Recently, deep learning that is the most popular and effective class of machine learning algorithms is widely applied to various industrial areas. A number of research on various topics about structural engineering was performed by using artificial neural networks, such as structural design optimization, vibration control and system identification etc. When nonlinear semi-active structural control devices are applied to building structure, a lot of computational effort is required to predict dynamic structural responses of finite element method (FEM) model for development of control algorithm. To solve this problem, an artificial neural network model was developed in this study. Among various deep learning algorithms, a recurrent neural network (RNN) was used to make the time history response prediction model. An RNN can retain state from one iteration to the next by using its own output as input for the next step. An eleven-story building structure with semi-active tuned mass damper (TMD) was used as an example structure.

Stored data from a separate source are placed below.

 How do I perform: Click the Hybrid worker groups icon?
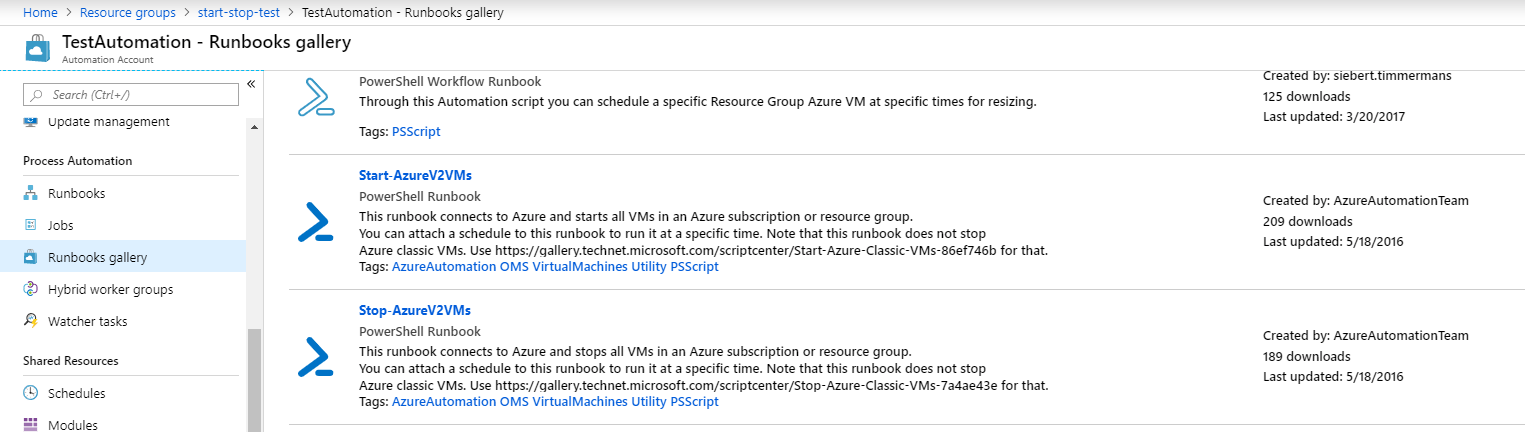pyautogui.click(x=30, y=289)
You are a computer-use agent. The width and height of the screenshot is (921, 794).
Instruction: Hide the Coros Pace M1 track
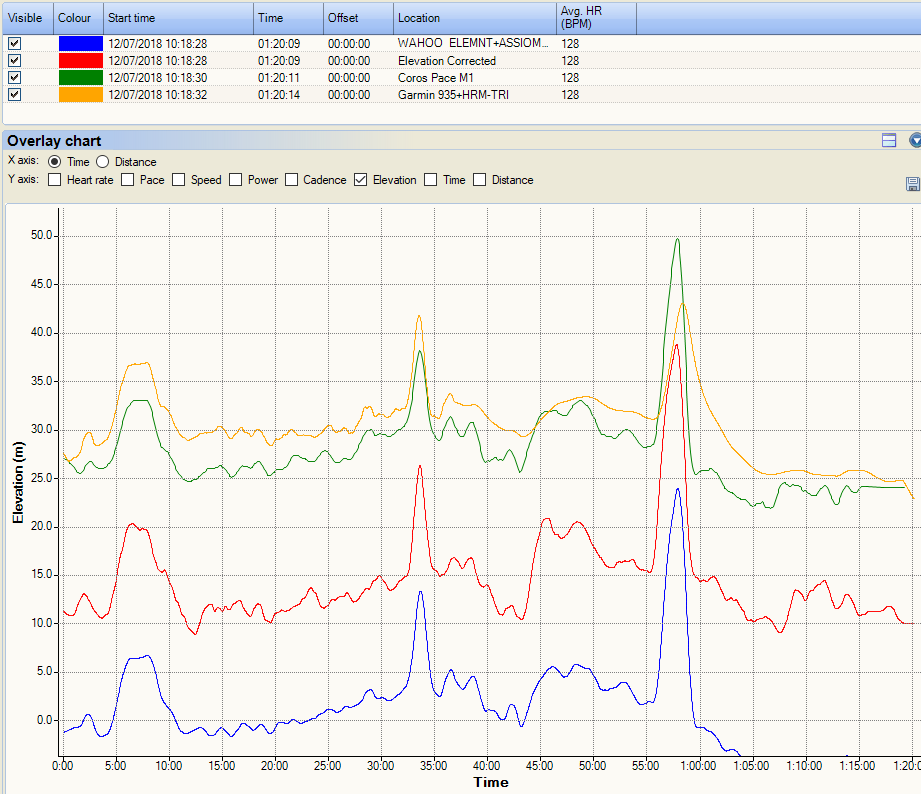coord(14,78)
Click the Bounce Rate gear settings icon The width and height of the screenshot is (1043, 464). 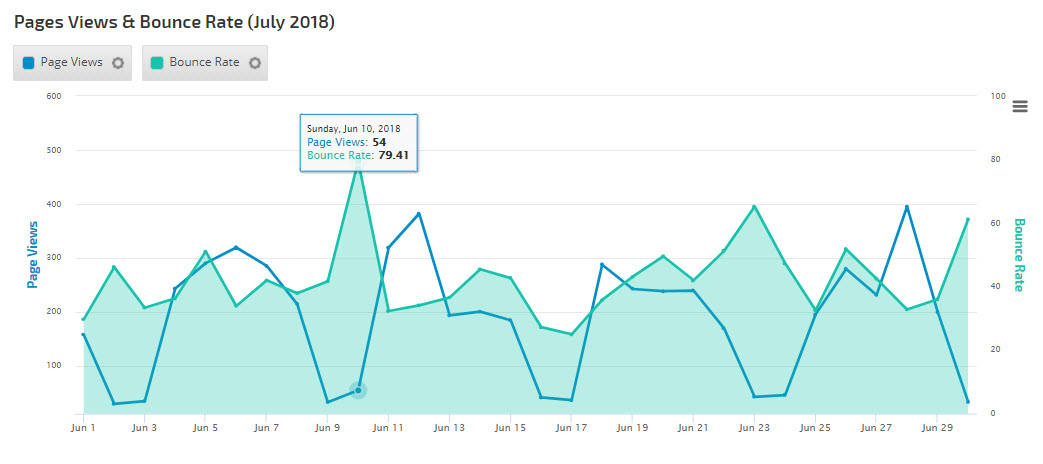coord(254,63)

The semi-active TMD was composed of magnetorheological damper. Five historical earthquakes and five artificial ground motions were used as ground excitations for training of an RNN model. Another artificial ground motion that was not used for training was used for verification of the developed RNN model. Parametric studies on various hyper-parameters including number of hidden layers, sequence length, number of LSTM cells, etc. After appropriate training iteration of the RNN model with proper hyper-parameters, the RNN model for prediction of seismic responses of the building structure with semi-active TMD was developed. The developed RNN model can effectively provide very accurate seismic responses compared to the FEM model.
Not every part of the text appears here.